Un projet de loi soumis au vote aujourd’hui a de très fortes chances d’être adopté, vu la supermajorité des démocrates dans les deux chambres de l’État.
Dans une initiative inédite, les législateurs d’Hawaï s’apprêtent à augmenter une taxe imposée aux voyageurs séjournant dans des hôtels et d’autres hébergements de courte durée, et à consacrer les nouvelles recettes à des programmes de lutte contre le réchauffement climatique.
Les responsables de l’État affirment que les fonds seront utilisés pour des projets tels que l’ajout de sable sur les plages en érosion, l’aide aux propriétaires pour l’installation de fixations contre les ouragans sur leurs toits et l’élimination des herbes envahissantes comme celles qui ont alimenté l’incendie meurtrier ayant détruit Lahaina, il y a deux ans.
Projet de loi en cours
Le projet de loi soumis au vote de la Chambre et du Sénat, ce mercredi, ajouterait 0,75 % à la taxe sur le tarif journalier des chambres à partir du 1er janvier. Il est presque certain qu’il sera adopté, les démocrates détenant une supermajorité dans les deux chambres et les dirigeants du parti ayant approuvé la mesure. Le gouverneur Josh Green a déclaré qu’il approuverait la loi.

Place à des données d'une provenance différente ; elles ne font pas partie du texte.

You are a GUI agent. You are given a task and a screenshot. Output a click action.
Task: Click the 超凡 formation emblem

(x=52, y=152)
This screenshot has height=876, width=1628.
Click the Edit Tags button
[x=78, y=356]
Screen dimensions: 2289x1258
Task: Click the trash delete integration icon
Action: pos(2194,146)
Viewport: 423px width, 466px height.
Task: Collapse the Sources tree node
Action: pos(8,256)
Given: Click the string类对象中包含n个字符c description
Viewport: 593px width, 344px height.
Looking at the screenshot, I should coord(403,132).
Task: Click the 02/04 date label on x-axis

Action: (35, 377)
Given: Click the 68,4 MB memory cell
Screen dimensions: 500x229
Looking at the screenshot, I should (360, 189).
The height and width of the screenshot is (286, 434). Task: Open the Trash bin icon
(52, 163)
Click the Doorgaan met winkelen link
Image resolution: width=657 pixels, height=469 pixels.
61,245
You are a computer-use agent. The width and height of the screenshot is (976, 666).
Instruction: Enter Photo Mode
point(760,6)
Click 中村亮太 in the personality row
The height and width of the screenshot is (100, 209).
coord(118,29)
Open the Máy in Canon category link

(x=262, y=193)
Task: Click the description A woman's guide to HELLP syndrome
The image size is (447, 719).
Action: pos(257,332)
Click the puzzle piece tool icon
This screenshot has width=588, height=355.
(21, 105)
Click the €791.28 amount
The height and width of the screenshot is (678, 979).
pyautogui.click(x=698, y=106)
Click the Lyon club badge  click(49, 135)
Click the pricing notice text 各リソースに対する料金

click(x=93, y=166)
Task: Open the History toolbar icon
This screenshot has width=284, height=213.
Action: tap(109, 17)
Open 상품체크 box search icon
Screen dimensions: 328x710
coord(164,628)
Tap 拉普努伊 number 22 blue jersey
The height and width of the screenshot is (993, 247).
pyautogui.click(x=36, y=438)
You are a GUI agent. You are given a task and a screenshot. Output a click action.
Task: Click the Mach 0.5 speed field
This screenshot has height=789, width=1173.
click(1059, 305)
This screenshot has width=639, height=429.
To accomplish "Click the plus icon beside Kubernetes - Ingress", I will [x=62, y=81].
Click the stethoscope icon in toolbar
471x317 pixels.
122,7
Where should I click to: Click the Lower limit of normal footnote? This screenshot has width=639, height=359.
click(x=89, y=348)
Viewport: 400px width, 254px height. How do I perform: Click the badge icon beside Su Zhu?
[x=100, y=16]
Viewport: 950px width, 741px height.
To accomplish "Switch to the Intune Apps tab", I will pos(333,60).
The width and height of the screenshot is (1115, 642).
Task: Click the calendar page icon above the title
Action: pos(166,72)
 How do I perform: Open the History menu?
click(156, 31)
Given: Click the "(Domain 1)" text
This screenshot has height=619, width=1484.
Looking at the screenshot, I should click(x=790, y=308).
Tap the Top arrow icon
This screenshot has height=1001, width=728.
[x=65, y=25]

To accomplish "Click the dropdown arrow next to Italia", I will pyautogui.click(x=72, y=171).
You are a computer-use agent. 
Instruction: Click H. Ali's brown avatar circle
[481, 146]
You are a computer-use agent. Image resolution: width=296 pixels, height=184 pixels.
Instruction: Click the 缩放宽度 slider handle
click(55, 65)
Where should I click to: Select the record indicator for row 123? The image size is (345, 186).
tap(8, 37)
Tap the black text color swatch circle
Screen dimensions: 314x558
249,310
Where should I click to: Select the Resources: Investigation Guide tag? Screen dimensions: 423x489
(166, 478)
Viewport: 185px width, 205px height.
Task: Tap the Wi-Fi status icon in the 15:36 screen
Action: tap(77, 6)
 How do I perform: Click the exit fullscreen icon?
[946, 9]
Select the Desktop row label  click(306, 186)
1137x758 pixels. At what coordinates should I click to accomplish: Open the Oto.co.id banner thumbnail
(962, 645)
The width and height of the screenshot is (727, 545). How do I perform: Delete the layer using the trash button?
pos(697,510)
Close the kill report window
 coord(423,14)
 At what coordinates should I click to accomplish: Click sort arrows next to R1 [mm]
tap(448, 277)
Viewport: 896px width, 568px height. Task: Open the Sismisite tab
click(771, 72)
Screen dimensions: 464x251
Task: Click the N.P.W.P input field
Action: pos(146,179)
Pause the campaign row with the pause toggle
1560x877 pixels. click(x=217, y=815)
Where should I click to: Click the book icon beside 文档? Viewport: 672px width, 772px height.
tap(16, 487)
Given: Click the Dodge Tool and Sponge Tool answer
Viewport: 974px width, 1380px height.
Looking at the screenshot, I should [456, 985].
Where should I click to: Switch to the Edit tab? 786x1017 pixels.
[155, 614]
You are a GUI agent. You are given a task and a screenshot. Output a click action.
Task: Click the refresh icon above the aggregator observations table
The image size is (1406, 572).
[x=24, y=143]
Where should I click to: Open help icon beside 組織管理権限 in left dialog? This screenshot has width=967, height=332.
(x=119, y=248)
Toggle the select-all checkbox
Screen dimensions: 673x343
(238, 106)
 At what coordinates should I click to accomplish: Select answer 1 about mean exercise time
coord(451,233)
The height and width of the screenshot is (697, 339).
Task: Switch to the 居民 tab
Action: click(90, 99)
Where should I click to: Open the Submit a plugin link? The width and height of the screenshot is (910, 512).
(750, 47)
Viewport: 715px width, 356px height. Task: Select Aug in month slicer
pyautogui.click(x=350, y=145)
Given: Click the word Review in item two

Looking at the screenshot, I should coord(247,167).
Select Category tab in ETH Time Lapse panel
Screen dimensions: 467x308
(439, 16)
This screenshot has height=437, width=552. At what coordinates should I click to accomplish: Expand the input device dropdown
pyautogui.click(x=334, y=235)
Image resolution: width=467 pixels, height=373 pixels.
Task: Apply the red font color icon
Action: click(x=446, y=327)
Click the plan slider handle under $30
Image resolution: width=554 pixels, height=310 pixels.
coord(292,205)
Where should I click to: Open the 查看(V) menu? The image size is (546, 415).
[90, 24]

Les autorités estiment que cette augmentation générerait environ 100 millions $US de recettes annuelles. « Nous avons connu une tragédie de 13 milliards de dollars à Maui et perdu 102 vies humaines, dit Josh Green. Ce genre de fonds nous aidera à prévenir la prochaine catastrophe ».
Le gouverneur Green assure qu’Hawaï est le premier État du pays à prendre une telle mesure. Andrey Yushkov, analyste principal à la Tax Foundation, une organisation à but non lucratif basée à Washington, confirme ne pas connaître d’autres États qui consacrent une partie des revenus de la taxe sur les hébergements à la protection de l’environnement ou à la lutte contre les changements climatiques.
Une taxe lourde qui s’alourdit encore
Cette augmentation s’ajoutera à une taxe déjà relativement élevée sur les séjours de courte durée. La taxe actuelle de l’État d’Hawaii, de 10,25 % sur les tarifs journaliers, passerait ainsi à 11 %.
En outre, chaque comté d’Hawaï ajoute sa propre surtaxe de 3 %, et l’État et les comtés appliquent une taxe générale de 4,712 % sur les biens et services, y compris les chambres d’hôtel. Au total, le taux d’imposition atteindra près de 19 %.
Les seules grandes villes états-uniennes qui comptent des taux de taxe cumulés sur les hébergements supérieurs sont Omaha, dans le Nebraska (20,5 %), et Cincinnati (19,3 %), selon un rapport de 2024 du cabinet conseil HVS.
Le gouverneur soutient depuis longtemps que les 10 millions de visiteurs annuels devraient contribuer à aider les 1,4 million d’habitants à protéger l’environnement. Il pense aussi que les voyageurs accepteront cette augmentation car elle permettra à Hawaï de « garder des plages parfaites » et de préserver des lieux emblématiques comme la route de Hana à Maui et le littoral de la côte nord d’Oahu.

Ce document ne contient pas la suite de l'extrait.